In the midst of the COVID-19 pandemic, another virus has caused havoc in one Arizona county, resulting in a record-breaking outbreak that caused the death of 101 people, as per a study released by Arizona health officials. This virus is West Nile, which is spread by mosquitoes that primarily become infected after biting infected birds. Although eight out of ten infected people remain asymptomatic, the unlucky ones may experience fever, joint pains, vomiting, diarrhea, or rash. However, a small percentage of symptomatic cases may lead to serious, life-threatening neuroinvasive cases like encephalitis or meningitis.
West Nile Virus (WNV) was discovered in the US in 1999 and was first detected in Arizona in 2003. Since then, there have been around 100 cases in the state every year, with Maricopa County recording most of them. The outbreak record was set in 2004, wherein the state recorded 391 cases, with 355 from Maricopa. However, in the summer of 2021, Maricopa’s WNV outbreak totaled to a record-breaking 1,487 symptomatic cases, the largest ever recorded from any county in the country.
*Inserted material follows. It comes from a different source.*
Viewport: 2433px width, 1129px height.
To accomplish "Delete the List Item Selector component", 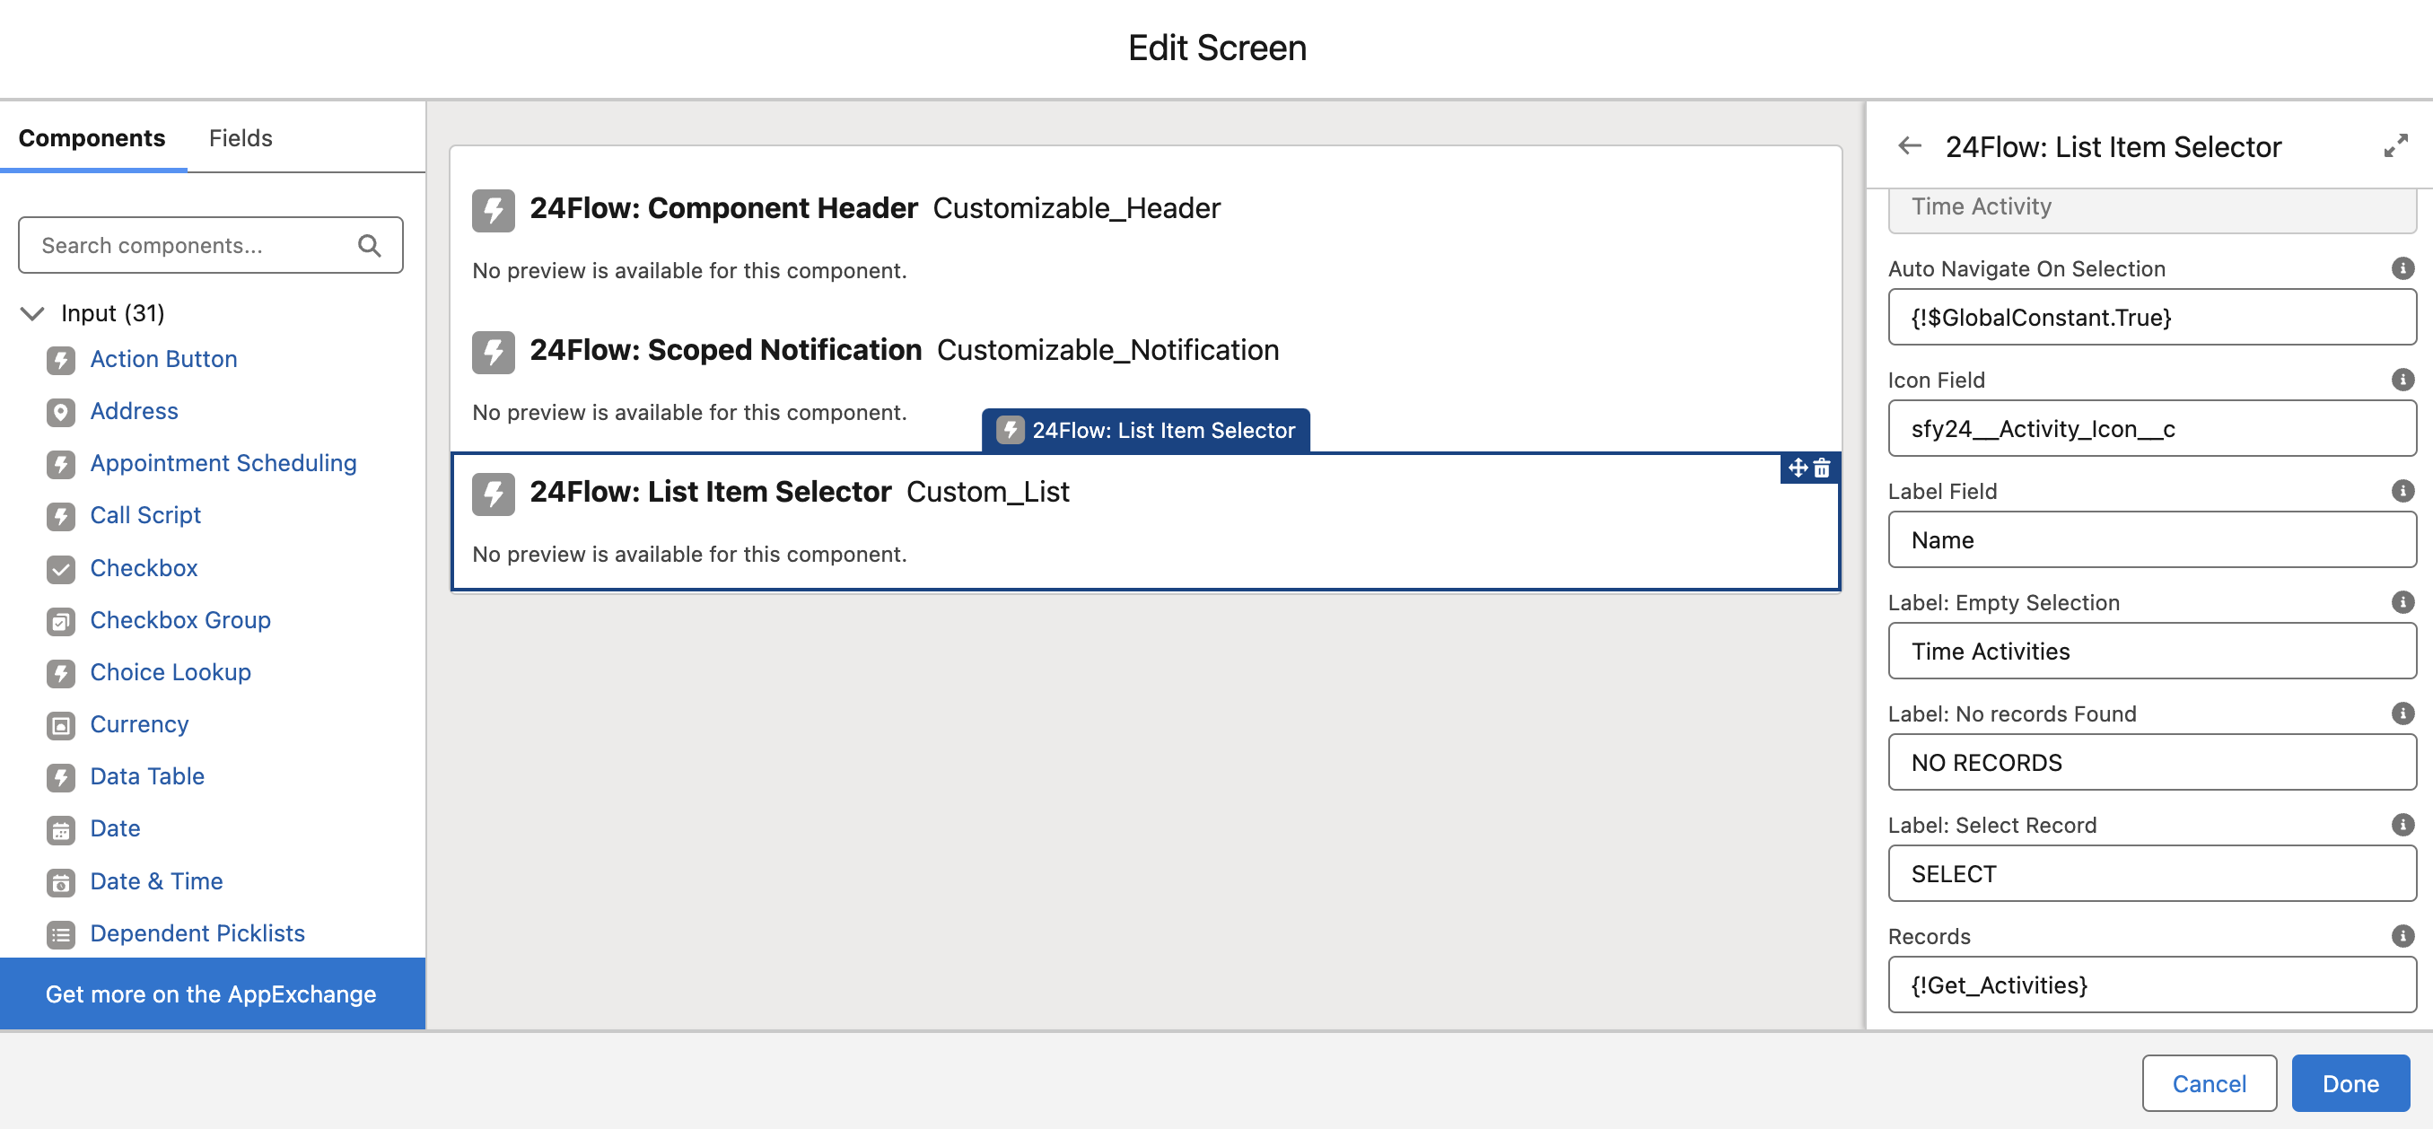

The huge number of neuroinvasive cases in the outbreak suggests that a massive number of cases went unrecorded. According to previous estimates, for every one neuroinvasive case, there are between 30 to 70 non-neuroinvasive symptomatic cases. That would put the true case total between 28,700 and 67,000 in the county, which has a population of around 4.5 million.
It’s unclear what could have caused the massive outbreak, but Arizona health officials speculate that it could be related to a confluence of factors like increased rain, extended WNV season in Arizona caused by rising temperatures, recent population growth, housing development in Maricopa, and changes in health care-seeking behavior during the COVID-19 pandemic. Although both viruses are here to stay, Arizona officials are working on ways to improve responses by identifying data thresholds for increased public and provider messaging on prevention, diagnosis, and testing, and timely and coordinated mosquito and human case surveillance to identify outbreaks and guide prevention efforts.